**Text extract**
○ ○ ○ ○

Important
Public Alpha: Currently in public alpha and under active development. It is not production-ready. A full penetration test is in progress. Until it is complete, do not use this project in production environments. Things may change and breaking changes should be expected. It currently requires some level of technical expertise. Please report bugs or security concerns via GitHub Issues.
MESH enables remote wireless debugging for mobile devices, providing mobile forensics & network monitoring over an encrypted, censorship-resistant peer-to-peer mesh network.
Mobile devices are often placed behind NAT, firewalls, or restrictive mobile networks that prevent direct inbound access. Traditional remote forensics typically requires centralized VPN servers or risky port-forwarding.
MESH solves this by creating an encrypted peer-to-peer overlay network and assigning each node a CGNAT-range address via a virtual TUN interface. Devices appear as if they are on the same local subnet — even when geographically distant or behind multiple NAT layers.
This enables remote mobile forensics using ADB Wireless Debugging and libimobiledevice, allowing tools such as WARD, MVT, and AndroidQF to operate remotely without exposing devices to the public internet.
The mesh can also be used for remote network monitoring, including PCAP capture and Suricata-based intrusion detection over the encrypted overlay. Allowing for both immediate forensics capture and network capture.
MESH is designed specifically for civil society forensics & hardened for hostile/censored networks:
- Direct peer-to-peer WireGuard transport when available
- Optional AmneziaWG to obfuscate WireGuard fingerprints to evade national firewalls or DPI inspection
- Automatic fallback to end-to-end encrypted HTTPS relays when UDP is blocked
Meshes are ephemeral and analyst-controlled: bring devices online, collect evidence, and tear the network down immediately afterward. No complicated hub-and-spoke configurations.
For full documentation:
https://docs.meshforensics.org/
git clone https://github.com/BARGHEST-ngo/mesh.git
cd MESH
task build
task controlPlane
task apikey
Local: https://localhost
Remote: https://your-domain:8443/login
The Web UI uses a self-signed certificate by default.
Important
The default ACL allows nodes in each network talk to each other. Production deployments should use restrictive policies. Modify these via the ACL tab.
Your MESH network is now ready to accept nodes.
See the documentation for node enrollment and forensic workflows.
MESH is a heavily modified fork of the Tailscale protocol, but does not require Tailscale infrastructure.
To establish peer-to-peer, end-to-end encrypted channel is created using UDP hole punching. If UDP is unavailable or blocked, it will fail over to E2EE HTTPs relays called DERP relays. The DERP protocol DERP (Designated Encrypted Relay for Packets) servers relay traffic between nodes when a direct peer-to-peer connection cannot be established.
MESH follows the same model. By default, if an operator has not configured their own DERP infrastructure (which can be done using MESH's control plane), MESH uses Tailscale’s public DERP servers to ensure reliable connectivity, particularly in restrictive network environments. However, MESH does not require Tailscale infrastructure: operators can deploy and use their own DERP servers via the control plane, which includes an embedded DERP implementation. This makes MESH fully self-hostable when desired.
DERP servers act purely as transport relays. They facilitate connectivity between devices but do not have visibility into the data exchanged, which remains end-to-end encrypted.

○ ○ ○ ○

**Stated problem 1**
In the MESH overview, what kind of address does each node get through the virtual TUN interface?
**Stated problem 2**
Rewrite the paragraph of the MESH overview that begins "MESH follows the same model" as a short bulleted list that keeps its main facts.
The entries play no part in this work.

Text and element-pointing entries:
○ ○ ○ ○

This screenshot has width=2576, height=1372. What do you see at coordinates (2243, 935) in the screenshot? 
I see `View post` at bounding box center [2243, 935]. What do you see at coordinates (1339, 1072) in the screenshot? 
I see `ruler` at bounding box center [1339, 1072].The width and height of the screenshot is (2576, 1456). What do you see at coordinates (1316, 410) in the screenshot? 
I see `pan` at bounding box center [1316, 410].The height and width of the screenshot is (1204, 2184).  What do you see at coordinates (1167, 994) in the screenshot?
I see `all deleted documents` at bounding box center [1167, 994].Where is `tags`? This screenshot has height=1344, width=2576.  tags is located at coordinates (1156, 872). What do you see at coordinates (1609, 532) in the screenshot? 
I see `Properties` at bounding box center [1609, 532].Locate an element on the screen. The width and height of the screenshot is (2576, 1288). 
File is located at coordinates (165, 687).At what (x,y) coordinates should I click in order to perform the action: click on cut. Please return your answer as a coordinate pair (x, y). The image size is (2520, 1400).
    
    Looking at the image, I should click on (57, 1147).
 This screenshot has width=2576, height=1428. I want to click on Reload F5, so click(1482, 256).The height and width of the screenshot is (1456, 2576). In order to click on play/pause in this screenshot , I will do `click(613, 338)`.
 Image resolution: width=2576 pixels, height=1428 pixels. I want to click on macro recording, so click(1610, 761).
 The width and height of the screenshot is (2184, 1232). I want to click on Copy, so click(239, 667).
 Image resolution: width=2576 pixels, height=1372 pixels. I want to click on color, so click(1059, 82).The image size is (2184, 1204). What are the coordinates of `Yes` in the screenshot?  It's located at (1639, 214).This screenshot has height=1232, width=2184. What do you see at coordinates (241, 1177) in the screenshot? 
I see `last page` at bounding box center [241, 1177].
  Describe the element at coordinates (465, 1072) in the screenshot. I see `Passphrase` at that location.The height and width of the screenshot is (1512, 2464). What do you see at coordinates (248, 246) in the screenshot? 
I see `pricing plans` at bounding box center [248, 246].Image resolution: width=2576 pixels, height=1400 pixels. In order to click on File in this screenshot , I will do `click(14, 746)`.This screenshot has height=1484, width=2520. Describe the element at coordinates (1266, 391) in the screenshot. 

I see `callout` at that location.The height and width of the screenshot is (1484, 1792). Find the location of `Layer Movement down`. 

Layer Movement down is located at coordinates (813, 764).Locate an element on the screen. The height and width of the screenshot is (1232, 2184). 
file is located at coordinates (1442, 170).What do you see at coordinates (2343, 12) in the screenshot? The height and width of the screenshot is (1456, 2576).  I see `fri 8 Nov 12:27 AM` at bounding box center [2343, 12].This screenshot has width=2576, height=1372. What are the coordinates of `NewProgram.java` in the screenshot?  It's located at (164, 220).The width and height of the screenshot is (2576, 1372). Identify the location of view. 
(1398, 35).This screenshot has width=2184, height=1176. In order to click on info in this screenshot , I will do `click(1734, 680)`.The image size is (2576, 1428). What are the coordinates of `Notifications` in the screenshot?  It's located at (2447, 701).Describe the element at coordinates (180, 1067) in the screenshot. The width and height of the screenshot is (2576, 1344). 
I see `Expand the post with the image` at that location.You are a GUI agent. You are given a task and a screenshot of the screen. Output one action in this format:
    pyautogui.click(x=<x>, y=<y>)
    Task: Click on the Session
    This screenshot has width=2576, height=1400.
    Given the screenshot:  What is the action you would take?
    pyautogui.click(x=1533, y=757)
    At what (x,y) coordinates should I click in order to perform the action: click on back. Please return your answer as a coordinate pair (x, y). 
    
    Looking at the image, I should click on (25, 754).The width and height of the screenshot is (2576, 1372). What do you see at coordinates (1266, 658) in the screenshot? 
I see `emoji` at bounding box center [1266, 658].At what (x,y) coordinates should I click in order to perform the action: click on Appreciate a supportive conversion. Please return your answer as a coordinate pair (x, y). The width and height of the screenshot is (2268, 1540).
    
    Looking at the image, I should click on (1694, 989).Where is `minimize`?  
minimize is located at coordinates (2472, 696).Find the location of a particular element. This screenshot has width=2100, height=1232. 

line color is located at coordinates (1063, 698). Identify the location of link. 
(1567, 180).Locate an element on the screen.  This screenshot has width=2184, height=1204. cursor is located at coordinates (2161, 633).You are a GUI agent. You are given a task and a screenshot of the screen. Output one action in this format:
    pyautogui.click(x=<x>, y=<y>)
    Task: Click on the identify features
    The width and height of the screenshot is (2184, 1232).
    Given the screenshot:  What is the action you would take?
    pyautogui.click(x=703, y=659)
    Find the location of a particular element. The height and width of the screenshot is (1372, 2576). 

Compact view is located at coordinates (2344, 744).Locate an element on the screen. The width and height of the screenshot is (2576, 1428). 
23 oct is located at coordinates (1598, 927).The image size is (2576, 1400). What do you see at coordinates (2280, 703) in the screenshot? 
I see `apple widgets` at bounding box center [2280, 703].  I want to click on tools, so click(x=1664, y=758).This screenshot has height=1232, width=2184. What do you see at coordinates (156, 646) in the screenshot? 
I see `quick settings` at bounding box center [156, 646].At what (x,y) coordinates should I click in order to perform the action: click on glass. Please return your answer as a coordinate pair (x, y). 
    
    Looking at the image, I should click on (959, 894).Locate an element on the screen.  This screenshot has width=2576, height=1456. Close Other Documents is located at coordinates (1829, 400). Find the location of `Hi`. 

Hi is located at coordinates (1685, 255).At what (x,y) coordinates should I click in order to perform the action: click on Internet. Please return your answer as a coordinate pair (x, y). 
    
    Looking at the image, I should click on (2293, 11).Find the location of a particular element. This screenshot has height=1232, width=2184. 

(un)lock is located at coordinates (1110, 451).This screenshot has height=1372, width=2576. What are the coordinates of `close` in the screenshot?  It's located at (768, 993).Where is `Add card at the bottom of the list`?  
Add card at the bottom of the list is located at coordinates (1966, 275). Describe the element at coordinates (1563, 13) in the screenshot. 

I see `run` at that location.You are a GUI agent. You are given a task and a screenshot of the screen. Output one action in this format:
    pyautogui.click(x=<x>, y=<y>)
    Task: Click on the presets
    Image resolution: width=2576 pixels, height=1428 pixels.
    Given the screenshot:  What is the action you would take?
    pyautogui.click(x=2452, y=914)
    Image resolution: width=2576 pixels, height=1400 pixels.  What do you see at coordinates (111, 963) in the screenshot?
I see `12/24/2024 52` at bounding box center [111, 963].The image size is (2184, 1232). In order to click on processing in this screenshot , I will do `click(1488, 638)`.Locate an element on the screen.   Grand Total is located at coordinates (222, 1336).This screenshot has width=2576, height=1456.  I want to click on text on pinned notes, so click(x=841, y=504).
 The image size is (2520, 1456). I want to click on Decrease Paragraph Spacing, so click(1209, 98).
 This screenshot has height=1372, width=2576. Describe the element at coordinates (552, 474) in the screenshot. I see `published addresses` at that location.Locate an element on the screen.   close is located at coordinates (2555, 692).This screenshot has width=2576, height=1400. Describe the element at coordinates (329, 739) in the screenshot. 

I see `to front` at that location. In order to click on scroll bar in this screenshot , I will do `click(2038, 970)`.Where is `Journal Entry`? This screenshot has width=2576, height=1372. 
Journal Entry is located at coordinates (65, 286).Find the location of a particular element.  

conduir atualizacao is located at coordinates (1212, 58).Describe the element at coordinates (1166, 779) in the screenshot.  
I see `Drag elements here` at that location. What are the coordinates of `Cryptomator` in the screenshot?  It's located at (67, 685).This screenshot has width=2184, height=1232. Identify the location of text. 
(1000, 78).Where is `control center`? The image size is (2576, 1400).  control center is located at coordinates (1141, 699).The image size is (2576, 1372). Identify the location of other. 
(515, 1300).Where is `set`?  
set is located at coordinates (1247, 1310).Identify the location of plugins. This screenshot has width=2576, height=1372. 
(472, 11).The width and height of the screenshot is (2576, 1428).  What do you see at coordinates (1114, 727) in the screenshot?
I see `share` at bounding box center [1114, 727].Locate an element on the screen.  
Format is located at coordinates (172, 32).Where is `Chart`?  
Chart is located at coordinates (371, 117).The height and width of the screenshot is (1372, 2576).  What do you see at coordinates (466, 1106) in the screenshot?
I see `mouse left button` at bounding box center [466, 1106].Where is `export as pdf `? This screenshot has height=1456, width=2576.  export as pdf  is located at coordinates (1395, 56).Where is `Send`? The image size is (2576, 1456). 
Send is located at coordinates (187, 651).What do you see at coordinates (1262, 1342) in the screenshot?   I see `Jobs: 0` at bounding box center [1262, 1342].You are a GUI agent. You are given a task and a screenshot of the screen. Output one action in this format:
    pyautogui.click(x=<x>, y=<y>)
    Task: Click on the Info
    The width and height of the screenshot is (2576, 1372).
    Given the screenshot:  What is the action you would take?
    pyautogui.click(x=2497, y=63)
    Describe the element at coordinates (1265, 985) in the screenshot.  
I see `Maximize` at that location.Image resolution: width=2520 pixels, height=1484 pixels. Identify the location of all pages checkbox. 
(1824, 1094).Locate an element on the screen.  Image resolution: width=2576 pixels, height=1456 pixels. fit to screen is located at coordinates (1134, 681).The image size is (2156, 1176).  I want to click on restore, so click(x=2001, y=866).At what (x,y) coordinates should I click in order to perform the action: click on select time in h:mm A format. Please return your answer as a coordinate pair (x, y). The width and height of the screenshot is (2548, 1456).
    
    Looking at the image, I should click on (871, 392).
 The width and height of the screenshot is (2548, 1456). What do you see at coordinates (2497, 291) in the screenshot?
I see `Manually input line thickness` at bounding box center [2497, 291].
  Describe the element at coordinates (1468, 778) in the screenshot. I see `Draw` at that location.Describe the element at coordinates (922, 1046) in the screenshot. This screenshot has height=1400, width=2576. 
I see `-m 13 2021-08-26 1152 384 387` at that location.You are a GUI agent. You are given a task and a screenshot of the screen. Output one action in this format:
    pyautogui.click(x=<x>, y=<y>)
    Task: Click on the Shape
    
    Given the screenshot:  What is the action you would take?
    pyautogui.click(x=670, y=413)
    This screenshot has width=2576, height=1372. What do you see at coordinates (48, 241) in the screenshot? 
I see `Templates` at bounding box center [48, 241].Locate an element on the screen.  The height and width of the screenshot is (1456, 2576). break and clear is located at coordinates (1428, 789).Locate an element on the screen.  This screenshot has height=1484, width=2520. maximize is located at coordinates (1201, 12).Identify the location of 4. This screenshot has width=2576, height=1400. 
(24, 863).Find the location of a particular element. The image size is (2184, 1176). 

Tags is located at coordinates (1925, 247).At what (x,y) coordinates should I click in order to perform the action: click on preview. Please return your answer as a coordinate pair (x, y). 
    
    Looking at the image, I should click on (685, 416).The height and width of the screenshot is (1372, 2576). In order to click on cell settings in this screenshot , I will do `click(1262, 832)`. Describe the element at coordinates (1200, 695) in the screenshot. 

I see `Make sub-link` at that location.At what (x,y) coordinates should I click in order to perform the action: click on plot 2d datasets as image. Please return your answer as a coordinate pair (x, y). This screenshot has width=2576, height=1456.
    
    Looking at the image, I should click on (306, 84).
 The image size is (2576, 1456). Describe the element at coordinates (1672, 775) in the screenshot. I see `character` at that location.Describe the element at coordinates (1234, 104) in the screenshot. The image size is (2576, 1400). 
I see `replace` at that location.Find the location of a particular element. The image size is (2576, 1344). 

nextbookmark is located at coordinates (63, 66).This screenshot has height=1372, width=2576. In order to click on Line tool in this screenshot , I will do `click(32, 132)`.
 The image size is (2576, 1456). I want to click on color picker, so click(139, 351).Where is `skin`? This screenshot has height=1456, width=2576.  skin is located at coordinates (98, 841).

○ ○ ○ ○

**Exercise response 1**
Each node is assigned a CGNAT-range address.

**Exercise response 2**
- By default, if an operator has not configured their own DERP infrastructure, MESH uses Tailscale's public DERP servers to ensure reliable connectivity, particularly in restrictive networks.
- MESH does not require Tailscale infrastructure.
- Operators can deploy and use their own DERP servers through the control plane, which includes an embedded DERP implementation.
- This makes MESH fully self-hostable when desired.